Sale a la luz la evasión belga de los nazis

La Vanguardia.- La historiadora flamenca Sarah de Vlam recoge el testimonio de belgas huidos de los nazis que atraviesan los Pirineos

Henriette Hanotte tiene cien años y vive en Bélgica, su país. Hace 80 años, Henriette tuvo que salir apresuradamente de su casa, en un pueblo fronterizo con Francia por la invasión nazi, pero siempre tuvo claro que volvería. Fue una mujer fuerte y consciente de que había que luchar contra Hitler y lo hizo haciendo lo que mejor aprendió entonces, organizar evasiones entre fronteras, primero entre Bélgica y Francia, y luego entre Francia y España. Ella fue clave en la organización y acciones de la red Comète, especializada en pasar fugitivos de los nazis (resistentes, judíos, aviadores) por los pasos del País Vasco.
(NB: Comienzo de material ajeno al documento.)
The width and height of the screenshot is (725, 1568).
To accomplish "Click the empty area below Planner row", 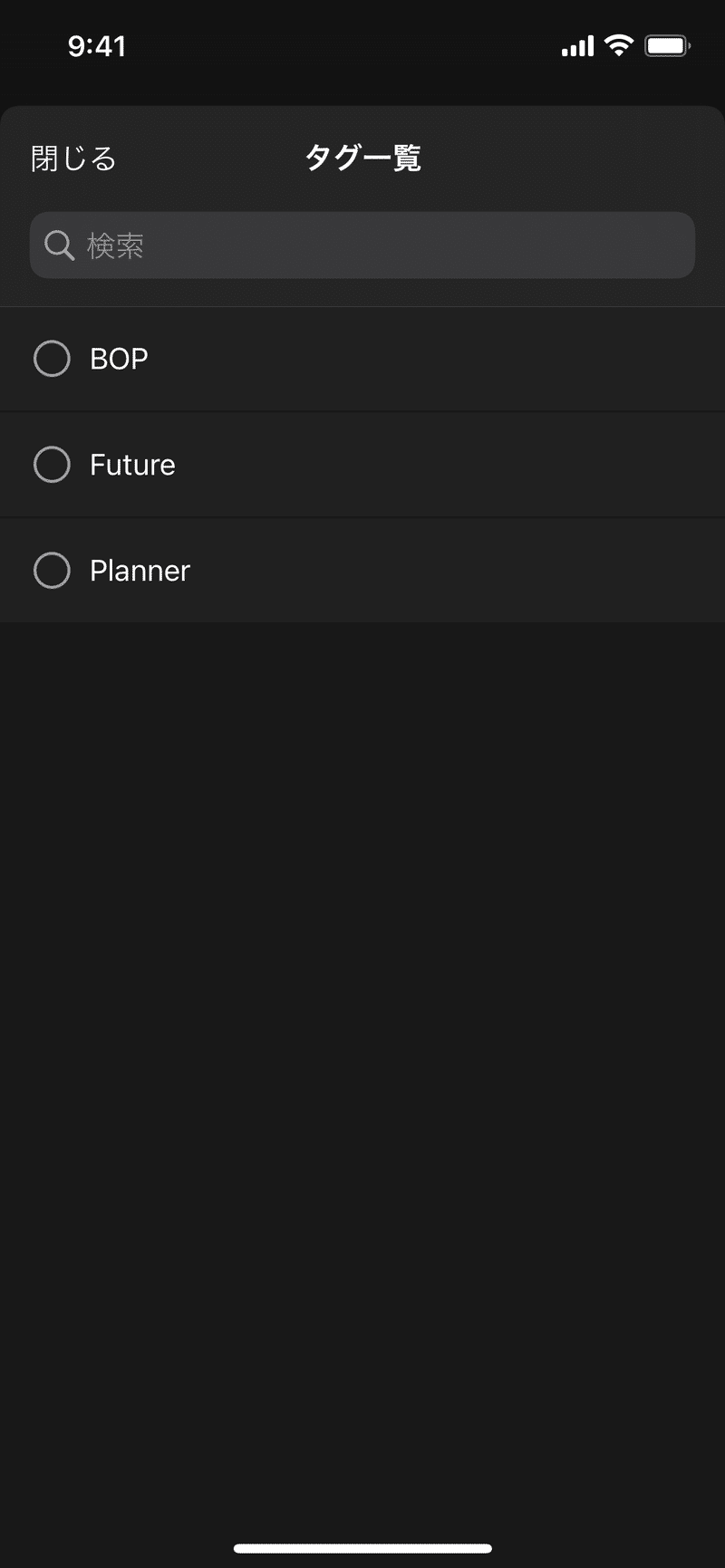I will (362, 1042).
La aventura de Henriette es una de las recogidas por la historiadora belga Sarah de Vlam en el libro Passage Pyreneeën, editado a finales de abril en Bélgica. Sarah de Vlam, (Gante, 1977) es historiadora por las universidades de Gante y Complutense de Madrid y vive en La Seu d’Urgell con su marido y su hijo. “El libro nace de una visita al Museu-Presó de Sort cuando veo que por allí pasaron muchos compatriotas belgas durante los peores años de la Segunda Guerra Mundial. Me preguntaba qué había sido de ellos y así empecé a investigar”.

El libro ha sido recibido muy bien entre la crítica literaria flamenca y ha suscitado la polémica sobre el silencio que se ha cernido sobre los belgas que huyeron de los nazis y que les hicieron frente. “En Bélgica no se tiene tanta consciencia de la memoria histórica como aquí. Era una historia olvidada”, afirma de Vlam. En el caso de Henriette, sus padres eran propietarios de un albergue en la frontera y recordaban con amargura la invasión alemana de 1914.

En 1940 fueron los primeros en socorrer a soldados aliados a pasar a Francia, y muy pronto la joven fue captada por los servicios secretos belgas para organizar otra red en la frontera entre la Francia de Vichy y la España de Franco. Sarah de Vlam entrevistó a Henriette Hanotte y le explicó que finalmente, fue delatada a la Gestapo y tuvo que utilizar la misma red de evasión. “Consiguió llegar a Gran Bretaña y se apuntó a una brigada paracaidista. Quería saltar sobre Europa y seguir luchando pero una lesión la alejó del combate. Volvió a Bélgica y hasta hoy”.

Otro superviviente es Jean Martial. Entonces era un joven estudiante de arquitectura de 19 años, que huyó primero a Francia, donde se enroló en la Legión y fue de los primeros en enfrentarse a la Werhmacht. Martial fue hecho prisionero pero logró fugarse y atravesar los Pirineos por Cerbère. Encarcelado en Figueres y en el siniestro campo de Miranda de Ebro, consiguió salir gracias a los diplomáticos del gobierno belga en el exilio y pudo llegar a tiempo para acabar la guerra tras las campañas de liberación de Francia y Bélgica en donde luchó. Tras la guerra fue piloto de las líneas aéreas de su país y hoy todavía puede contar su historia´

La tercera protagonista es Pola Zandmer, judía, nacida en Polonia pero emigrada a Amberes. En 1942 se encontraba con su marido en Niza, refugiada. Ante la ocupación nazi de toda Francia, Pola y Henri consiguen llegar a Luchon y de allí pasar a Les, donde fue acogida y escondida de la policía por María-José Atienza Averós en el Hotel Franco-Español, como muchas otras de los 80.000 personas que pasaron la frontera clandestinamente durante el conflicto. “Consiguieron llegar a Lisboa y de allí al Congo”, explica De Vlam.

El libro quiere resaltar el esfuerzo físico y emocional de los fugitivos y es un testimonio de historia oral, pero Sarah de Vlam, explica también el contexto temporal en el que se producen. “He consultado archivos y mucha historia y literatura que me han ayudado a contextualizar, desde los trabajos de Josep Calvet (Les muntanyes de la llibertat) a la historiadora francesa, Emilienne Eychenne, una autoridad mundial sobre las redes de evasión, o el libro de Francesc Viadiu, Entre el torb i la Gestapo, que relata la ruta andorrana”.

Sarah de Vlam se refiere a otros fugitivos que tuvieron que atravesar las montañas. Es el caso del primer ministro belga, Hubert Perliot, que junto a su ministro de Exteriores, Paul Henri Spaak (uno de los fundadores de la UE), retenidos en Barcelona por el gobierno de Franco, consiguieron huir a Lisboa, escondidos en una furgoneta con doble fondo. La fuga se produjo el mismo día que Heinrich Himmler buscaba en Montserrat pistas sobre el Santo Grial.